No caso em tela, forçoso seria afirmar que a Ação Monitória, inserida no CPC pela Lei 9.079/95, teria trazido, em apenas três artigos, um novo processo para o Ordenamento Instrumental Civil Pátrio. Não há dúvidas de que a Ação Monitória realmente tenha uma tutela diferenciada, contendo instrumentos condizentes ao processo de conhecimento e ao de execução, mas não deve prosperar a afirmação de que tal ação seria um novo processo.
Utilizando-se da sistematicidade do CPC, e observando a finalidade da ação, temos que a monitória tem o fim primordial de constituição de título executivo judicial através de título sem força executiva. Ora, se esta é a premissa do instituto, não há como se não dizer que estamos frente a processo de conhecimento, pois o que se quer é um pronunciamento jurisdicional por encontrar o credor com uma pretensão resistida, mas a qual não encontra amparo para ser prontamente atendida pelo Judiciário. Assim sendo, deverá o autor provar o necessário para que o aplicador da lei reconheça sua pretensão, o que, data vênia, é o que se busca em um processo de conhecimento.
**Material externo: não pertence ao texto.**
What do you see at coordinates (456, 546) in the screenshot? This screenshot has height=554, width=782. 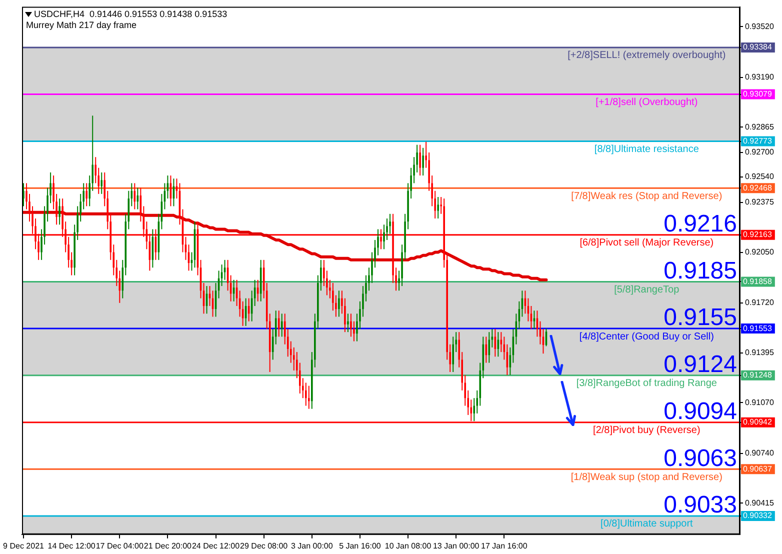 I see `x-tick-label: 13 Jan 00:00` at bounding box center [456, 546].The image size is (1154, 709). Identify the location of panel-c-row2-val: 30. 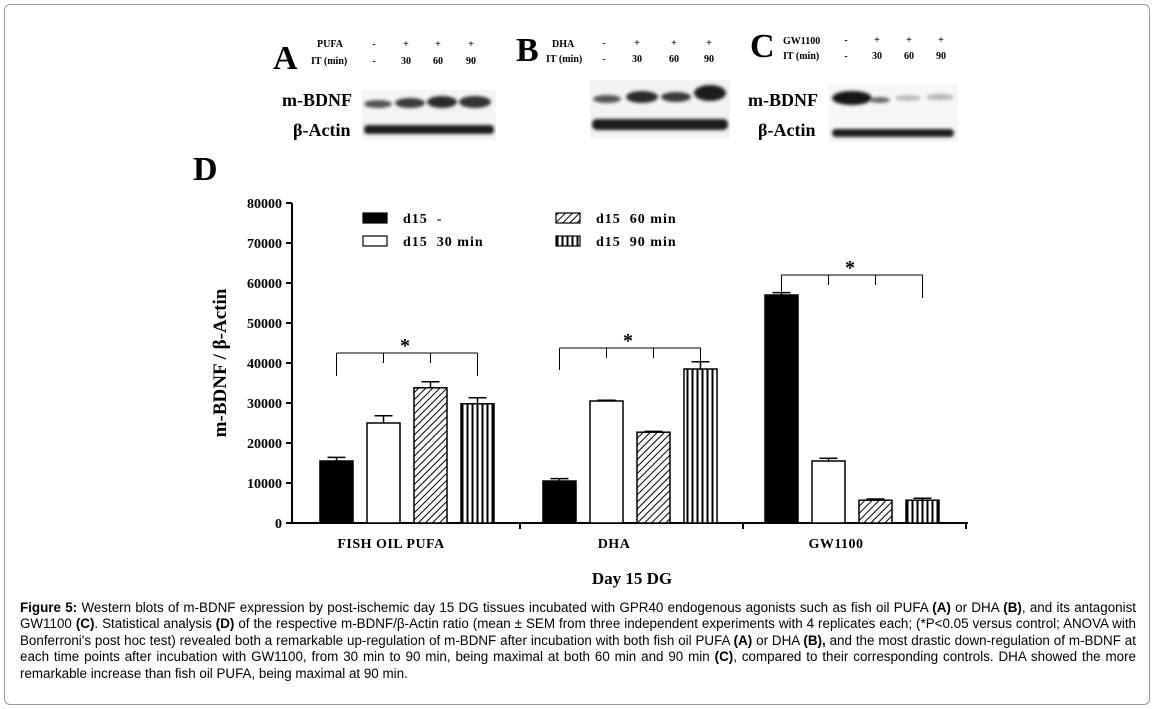
(877, 56).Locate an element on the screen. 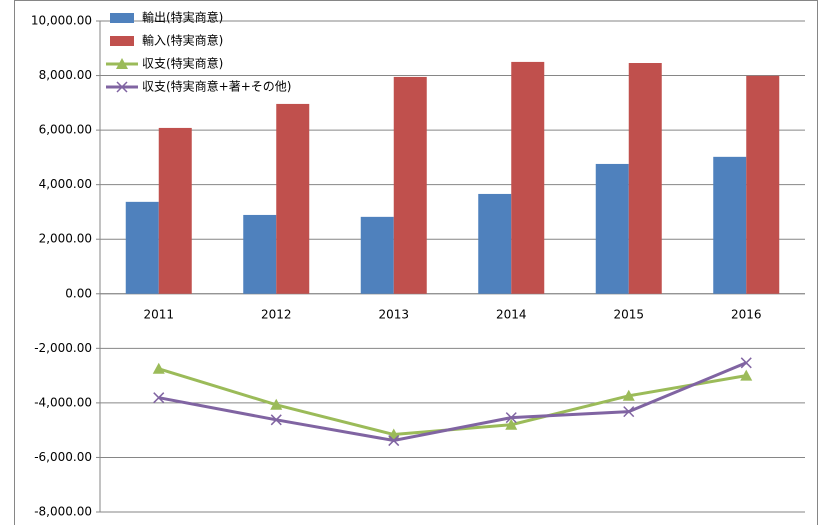 The image size is (819, 529). y-tick-label: 6,000.00 is located at coordinates (66, 130).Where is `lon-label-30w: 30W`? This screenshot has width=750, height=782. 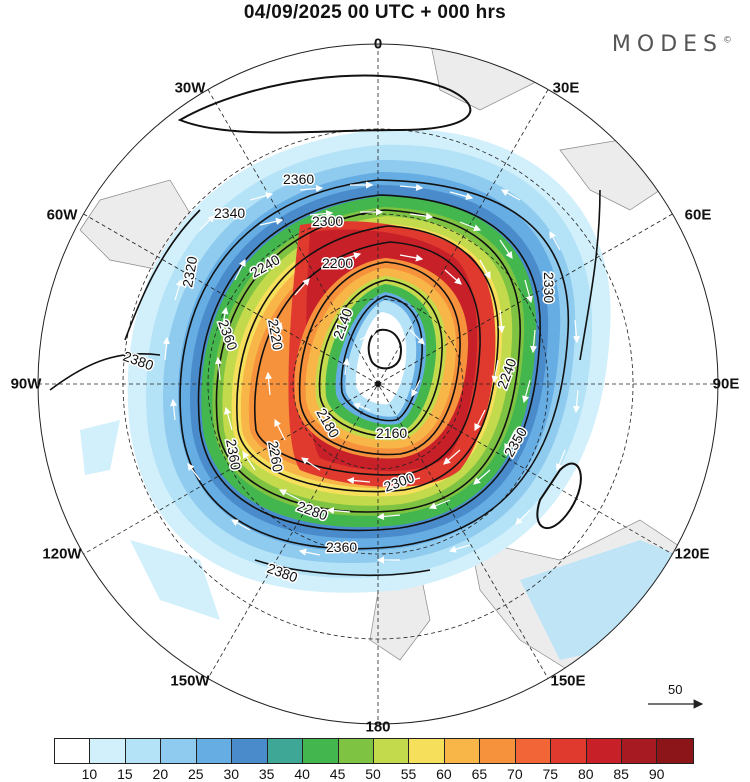
lon-label-30w: 30W is located at coordinates (190, 88). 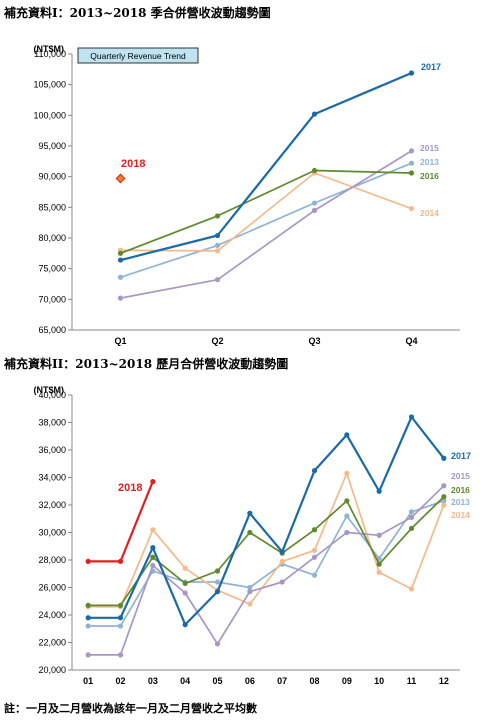 What do you see at coordinates (250, 681) in the screenshot?
I see `x-tick-label: 06` at bounding box center [250, 681].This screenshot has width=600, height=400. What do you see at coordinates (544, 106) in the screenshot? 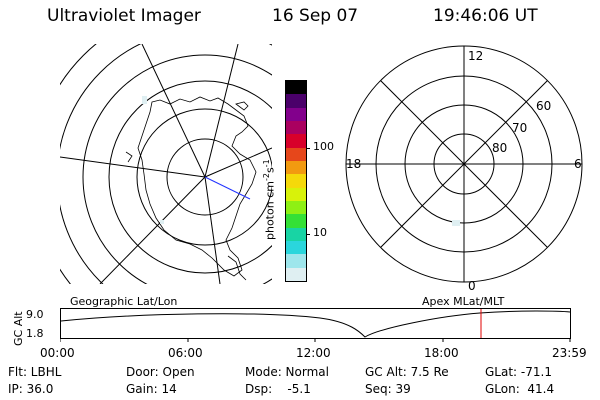
I see `mlat-label-60: 60` at bounding box center [544, 106].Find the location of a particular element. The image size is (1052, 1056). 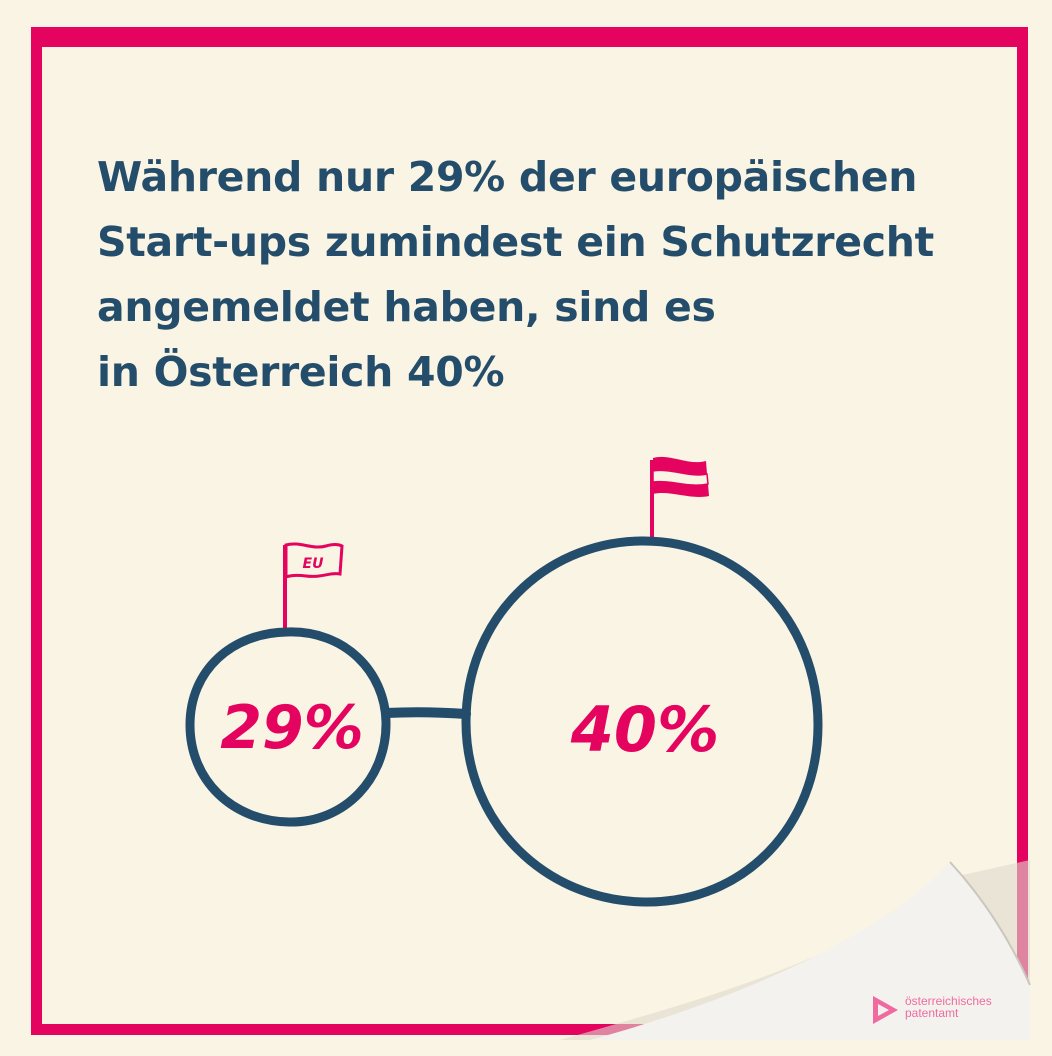

logo-icon-spacer is located at coordinates (885, 1009). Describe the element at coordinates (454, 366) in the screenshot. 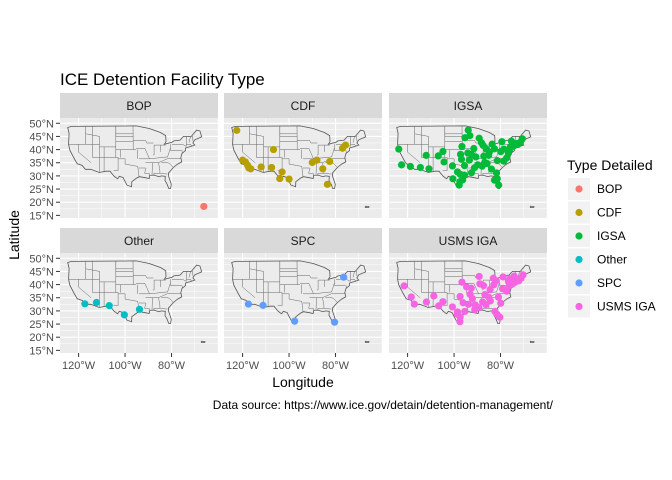

I see `x-tick-label: 100°W` at that location.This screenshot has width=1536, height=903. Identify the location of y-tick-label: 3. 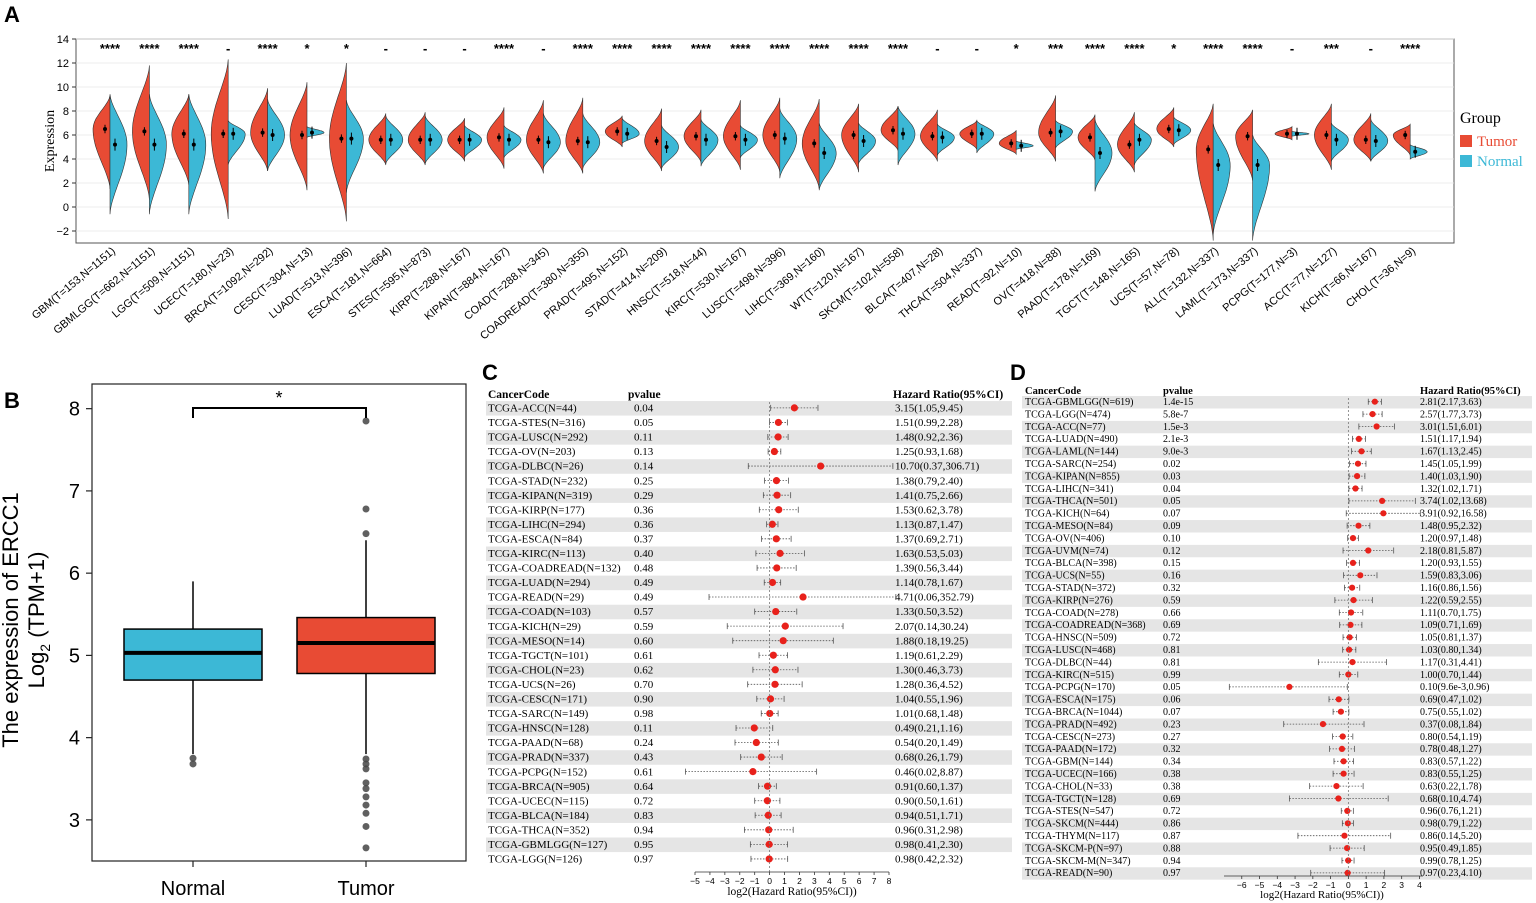
(74, 821).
Além disso, devemos observar onde foi inserida a Ação Monitória no CPC, ou seja, dentro dos Procedimentos Especiais. Ora, se o legislador colocou tal ação dentro do elenco dos procedimentos especiais do processo de conhecimento, não há como se entender diferente. Se o legislador tivesse a intenção de criar um novo tipo de processo, certamente não teria inserido a Ação Monitória naquele capítulo.
Transcrevo o ensinamento de Vicente de Paula Marques Filho a respeito deste pormenor:
"Conceitua-se, apenas com o intuito de colaborar na discussão do tema, o procedimento monitório como ação de conhecimento, de natureza condenatória, cujo procedimento autoriza a expedição de mandado de pagamento ou entrega de coisa em face do réu, inaudita altera parte, transferindo-lhe a iniciativa do pleno contraditório, desde que preenchidas as condições especiais previstas em lei." [24]
Assim sendo, parece-nos insofismável que a Ação Monitória nada mais é do que um novo procedimento para o processo de conhecimento, haja vista que sua finalidade encontra respaldo no Processo de Conhecimento, sendo que sua disciplina nada mais é do que um novo tipo, rápido e justo, de procedimento.